All records should be reproduced verbatim.

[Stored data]
====

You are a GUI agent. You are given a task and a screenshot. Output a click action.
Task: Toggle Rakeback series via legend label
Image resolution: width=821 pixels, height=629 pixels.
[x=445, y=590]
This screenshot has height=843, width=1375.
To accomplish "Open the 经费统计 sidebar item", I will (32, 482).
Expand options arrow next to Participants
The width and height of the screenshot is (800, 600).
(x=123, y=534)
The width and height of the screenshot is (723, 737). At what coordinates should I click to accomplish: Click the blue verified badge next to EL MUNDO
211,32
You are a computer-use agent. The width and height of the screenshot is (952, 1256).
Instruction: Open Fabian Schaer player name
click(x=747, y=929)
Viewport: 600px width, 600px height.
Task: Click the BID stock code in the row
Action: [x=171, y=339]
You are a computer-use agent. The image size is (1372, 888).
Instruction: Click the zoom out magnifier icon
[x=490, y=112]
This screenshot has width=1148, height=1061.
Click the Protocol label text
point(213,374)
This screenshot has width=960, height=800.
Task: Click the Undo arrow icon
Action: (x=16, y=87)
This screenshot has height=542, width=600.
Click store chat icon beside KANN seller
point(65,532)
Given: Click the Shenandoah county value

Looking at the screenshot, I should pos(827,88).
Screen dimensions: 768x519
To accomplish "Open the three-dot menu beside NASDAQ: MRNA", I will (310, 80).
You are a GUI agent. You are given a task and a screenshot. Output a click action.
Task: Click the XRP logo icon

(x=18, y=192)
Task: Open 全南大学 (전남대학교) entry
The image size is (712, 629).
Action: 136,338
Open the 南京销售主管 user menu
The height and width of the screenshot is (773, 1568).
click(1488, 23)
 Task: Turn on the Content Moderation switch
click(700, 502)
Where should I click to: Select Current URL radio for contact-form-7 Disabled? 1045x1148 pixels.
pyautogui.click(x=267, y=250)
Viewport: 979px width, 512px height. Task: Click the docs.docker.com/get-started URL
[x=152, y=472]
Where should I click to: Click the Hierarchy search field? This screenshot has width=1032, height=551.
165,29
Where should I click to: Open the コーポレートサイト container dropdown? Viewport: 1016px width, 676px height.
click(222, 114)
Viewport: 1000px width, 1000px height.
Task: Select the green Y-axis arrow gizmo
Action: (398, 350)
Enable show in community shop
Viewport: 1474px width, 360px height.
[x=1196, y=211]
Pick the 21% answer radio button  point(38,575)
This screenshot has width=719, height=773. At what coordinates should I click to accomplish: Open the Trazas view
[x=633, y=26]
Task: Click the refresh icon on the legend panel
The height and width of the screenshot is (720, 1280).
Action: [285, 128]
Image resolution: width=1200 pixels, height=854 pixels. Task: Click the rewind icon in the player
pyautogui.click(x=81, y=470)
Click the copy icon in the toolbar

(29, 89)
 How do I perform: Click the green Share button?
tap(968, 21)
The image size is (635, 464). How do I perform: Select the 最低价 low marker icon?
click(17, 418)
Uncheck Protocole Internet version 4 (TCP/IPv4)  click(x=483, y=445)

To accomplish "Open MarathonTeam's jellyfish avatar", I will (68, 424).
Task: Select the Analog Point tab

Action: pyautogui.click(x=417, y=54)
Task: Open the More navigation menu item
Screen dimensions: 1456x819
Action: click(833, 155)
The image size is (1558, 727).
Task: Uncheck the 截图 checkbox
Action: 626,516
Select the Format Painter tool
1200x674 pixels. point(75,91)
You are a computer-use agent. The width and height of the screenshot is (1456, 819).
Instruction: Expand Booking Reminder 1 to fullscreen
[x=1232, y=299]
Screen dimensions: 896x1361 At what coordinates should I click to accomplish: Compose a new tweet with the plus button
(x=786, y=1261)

====

* _Written answer_
You are a GUI agent. You are given a task and a screenshot. Output a click action.
Task: Toggle Rakeback series via legend label
Image resolution: width=821 pixels, height=629 pixels.
[x=445, y=590]
This screenshot has height=843, width=1375.
To accomplish "Open the 经费统计 sidebar item", I will (32, 482).
Expand options arrow next to Participants
The width and height of the screenshot is (800, 600).
(x=123, y=534)
The width and height of the screenshot is (723, 737). At what coordinates should I click to accomplish: Click the blue verified badge next to EL MUNDO
211,32
You are a computer-use agent. The width and height of the screenshot is (952, 1256).
Instruction: Open Fabian Schaer player name
click(x=747, y=929)
Viewport: 600px width, 600px height.
Task: Click the BID stock code in the row
Action: [x=171, y=339]
You are a computer-use agent. The image size is (1372, 888).
Instruction: Click the zoom out magnifier icon
[x=490, y=112]
This screenshot has width=1148, height=1061.
Click the Protocol label text
point(213,374)
This screenshot has width=960, height=800.
Task: Click the Undo arrow icon
Action: (x=16, y=87)
This screenshot has height=542, width=600.
Click store chat icon beside KANN seller
point(65,532)
Given: Click the Shenandoah county value

Looking at the screenshot, I should pos(827,88).
Screen dimensions: 768x519
To accomplish "Open the three-dot menu beside NASDAQ: MRNA", I will (310, 80).
You are a GUI agent. You are given a task and a screenshot. Output a click action.
Task: Click the XRP logo icon

(x=18, y=192)
Task: Open 全南大学 (전남대학교) entry
The image size is (712, 629).
Action: 136,338
Open the 南京销售主管 user menu
The height and width of the screenshot is (773, 1568).
click(1488, 23)
 Task: Turn on the Content Moderation switch
click(700, 502)
Where should I click to: Select Current URL radio for contact-form-7 Disabled? 1045x1148 pixels.
pyautogui.click(x=267, y=250)
Viewport: 979px width, 512px height. Task: Click the docs.docker.com/get-started URL
[x=152, y=472]
Where should I click to: Click the Hierarchy search field? This screenshot has width=1032, height=551.
165,29
Where should I click to: Open the コーポレートサイト container dropdown? Viewport: 1016px width, 676px height.
click(222, 114)
Viewport: 1000px width, 1000px height.
Task: Select the green Y-axis arrow gizmo
Action: (398, 350)
Enable show in community shop
Viewport: 1474px width, 360px height.
[x=1196, y=211]
Pick the 21% answer radio button  point(38,575)
This screenshot has width=719, height=773. At what coordinates should I click to accomplish: Open the Trazas view
[x=633, y=26]
Task: Click the refresh icon on the legend panel
The height and width of the screenshot is (720, 1280).
Action: [285, 128]
Image resolution: width=1200 pixels, height=854 pixels. Task: Click the rewind icon in the player
pyautogui.click(x=81, y=470)
Click the copy icon in the toolbar

(29, 89)
 How do I perform: Click the green Share button?
tap(968, 21)
The image size is (635, 464). How do I perform: Select the 最低价 low marker icon?
click(17, 418)
Uncheck Protocole Internet version 4 (TCP/IPv4)  click(x=483, y=445)

To accomplish "Open MarathonTeam's jellyfish avatar", I will (68, 424).
Task: Select the Analog Point tab

Action: pyautogui.click(x=417, y=54)
Task: Open the More navigation menu item
Screen dimensions: 1456x819
Action: click(833, 155)
The image size is (1558, 727).
Task: Uncheck the 截图 checkbox
Action: 626,516
Select the Format Painter tool
1200x674 pixels. point(75,91)
You are a computer-use agent. The width and height of the screenshot is (1456, 819).
Instruction: Expand Booking Reminder 1 to fullscreen
[x=1232, y=299]
Screen dimensions: 896x1361 At what coordinates should I click to accomplish: Compose a new tweet with the plus button
(x=786, y=1261)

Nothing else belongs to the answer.